Faltavam sete dias para o carnaval e depois de duas semanas direto no Pontal, voltamos ao Voltaço, no Fiat 147 do Al. Mais para pegar grana para passar o carnaval do que por qualquer outro motivo. Não, minto. Aurélio e Gugu foram
buscar fantasias que d. Geralda, mãe de Al, fizera exclusivamente para a ocasião.Tinha perdido noite de sono para confeccionar tudo a tempo.
-- Anda, Gugu. Vem aqui pra casa. As fantasias estão prontas. Vamos experimentar que a Geraldinha ainda pode dar um jeito, caso não estejam boas – Aurélio convocara Gugu por telefone, no dia seguinte à nossa chegada em Volta.
Em dois tempos, Carlos Alberto Barenco Pinto, o Gugu, estava na sala do apartamento do Aurélio. Eram vizinhos no Aterrado, bairro onde morava boa parte dos nossos companheiros de Macedo Soares.
Sem muito alarde, d. Geralda tirou, cuidadosamente, as fantasias de uma sacola plástica.
-- A sua, Aurélio...E a sua, Gugu... – anunciava, orgulhosa, Geraldinha, assim chamada pelo filho pela pouca estatura. -- Não tinha outro pano. Este era o mais fresco que achei.
Quando Aurélio viu a sua e põe-se de cuecas – afinal, em casa só estavam sua mãe e um amigo – exclamou, enquanto vestia a fantasia:
-- Pô, Geraldinha, muito maneiro!!! Cê caprichou!!
D. Geralda caprichara mesmo. Ficou muito legal. Não sei se para um homenzarrão como o Aurélio.
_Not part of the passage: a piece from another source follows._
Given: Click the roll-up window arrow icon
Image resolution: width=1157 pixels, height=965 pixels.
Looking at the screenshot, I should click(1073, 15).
Tratava-se de um macaquinho – um macacão sem calças compridas – num tecido que lembrava cetim, todo vermelho, cujo peito era aberto para melhor ventilação. Do short, a roupa subia pelas costas e terminava num capuz, de onde saíam dois chifres escuros. Ah, nos fundilhos também foi costurado um tecido preto, que graças a um enchimento, tinha consistência mais dura, como os chifres. Era uma versão menos calorenta do capeta.
Al era um júbilo só, feliz da vida com sua fantasia de Coisa-ruim rubro-negro (Pleonasmo? Todo rubro-negro é Coisa-ruim?), abraçava d. Geralda, beijava-a e a tirava do chão aos berros de “Geraldinha é campeã”.
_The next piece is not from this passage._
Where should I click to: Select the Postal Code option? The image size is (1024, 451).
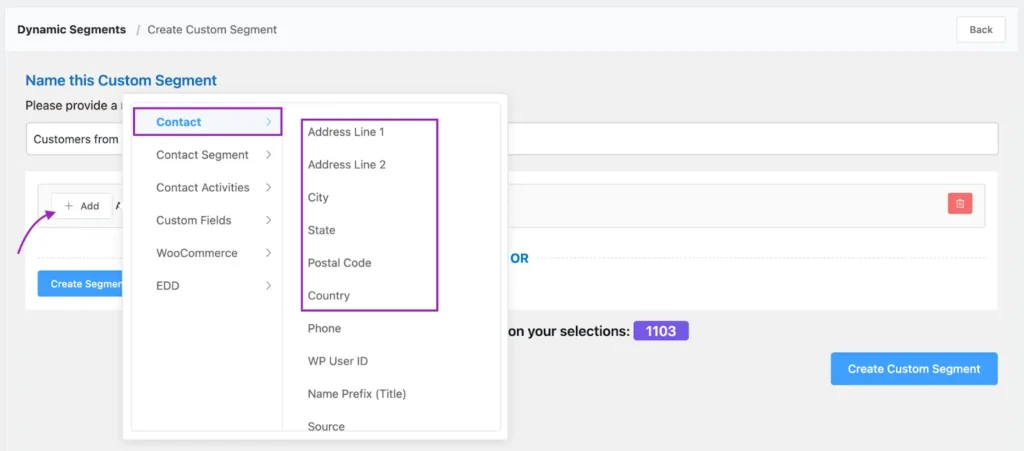(x=340, y=262)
D. Geralda tentava manter a sobriedade diante da felicidade do filho que tanto amava e mimava.
-- Me põe no chão, Luís Aurélio. Pára com isso – dizia, no fundo, radiante com os rodopios nos braços de Al.
Gugu mal disfarçou a decepção. O Aurélio vestido de capeta, peito e pança à mostra, com aquele capuz com chifrinhos e aquele rabo preto no meio da bunda era a própria visão do inferno!!
-- Maravilha, d. Geralda. Puxa, brigadão mesmo. Ficou muito bacana -- disse Gugu, já se encaminhando para a porta de casa
do apartamento de Aurélio.
¬¬-- Ei, ei, Espera aí, cara. Cê num vai experimentar não? Este seu cabeção pode num caber no capuz e aí? Aproveita que a Geraldinha pode arrumar isso... – disse Aurélio, já ressabiado com o pouco entusiasmo demonstrado pelo companheiro.
Imediatamente, Gugu sacou sua fantasia do saco plástico e vestiu só o capuz enchifrado, e mostrou que sua cabeçora cabia no capuz de sua fantasia.
-- Viu, Aurélio? Perfeito, perfeito – afirmou Gugu, retirando o capuz da cabeça e socando a fantasia de volta à sacola. -- O resto nem precisa experimentar... A senhora num fez com as minhas medidas? Então, num tem erro.
Até mais, Aurélio. Brigado, d. Geralda.
A mãe do Aurélio mal teve a chance de balbuciar um “mas” e contestar a saída intempestuosa de Gugu.